Task brief
Filter the records down to the lines that hold the word "Image", and copy each of those lines.
====== Materials provided
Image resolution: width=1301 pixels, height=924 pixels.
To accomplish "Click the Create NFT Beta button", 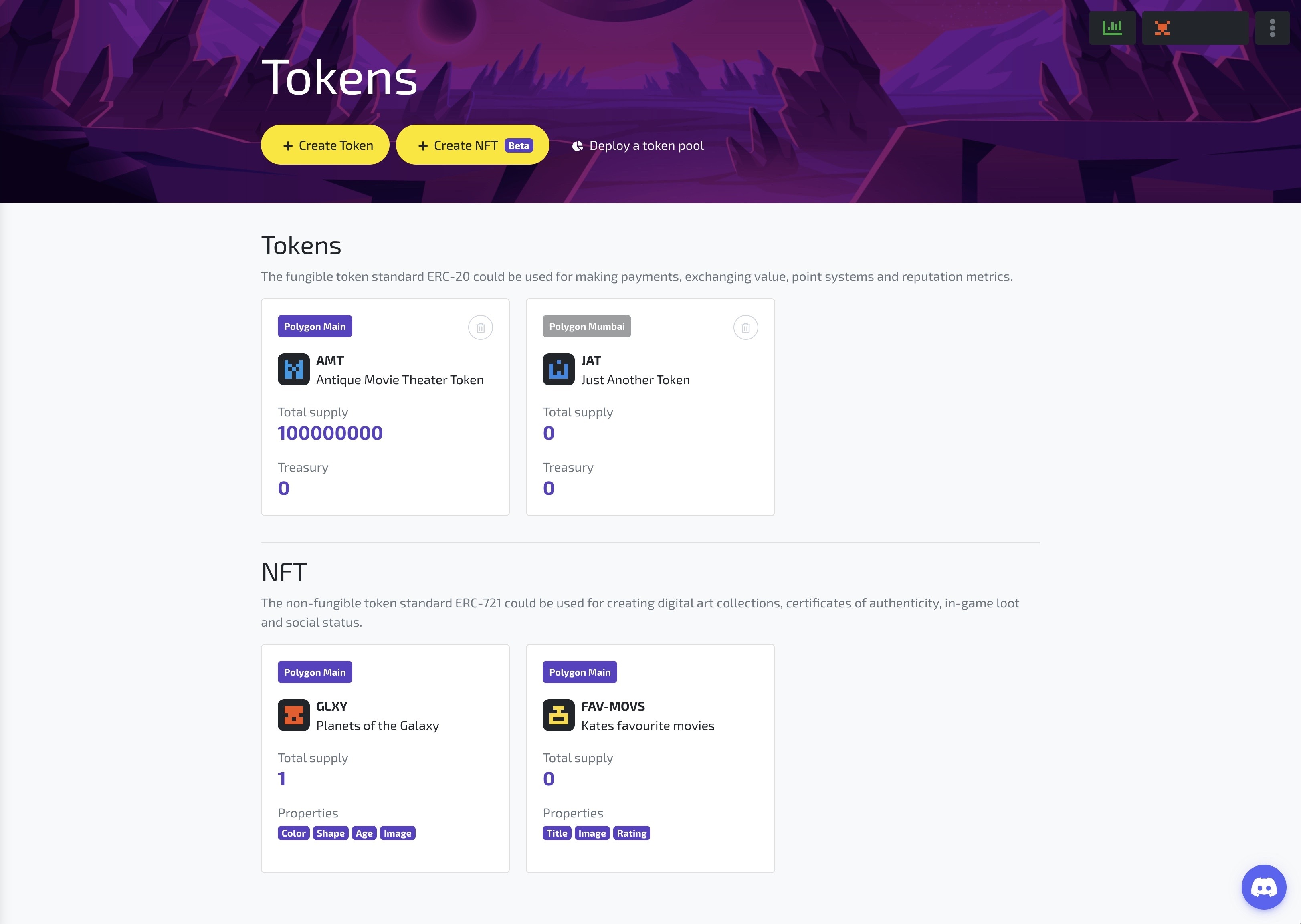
============
====== Materials provided
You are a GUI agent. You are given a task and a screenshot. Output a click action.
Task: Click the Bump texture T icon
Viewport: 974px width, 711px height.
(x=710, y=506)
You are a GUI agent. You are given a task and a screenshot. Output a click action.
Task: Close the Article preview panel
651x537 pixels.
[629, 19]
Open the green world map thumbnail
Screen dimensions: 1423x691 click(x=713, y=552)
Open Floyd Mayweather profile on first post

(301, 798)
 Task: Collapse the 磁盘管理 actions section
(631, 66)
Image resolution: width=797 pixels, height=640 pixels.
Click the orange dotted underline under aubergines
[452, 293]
============
Task result
Image resolution: width=1301 pixels, height=924 pixels.
Image resolution: width=797 pixels, height=640 pixels.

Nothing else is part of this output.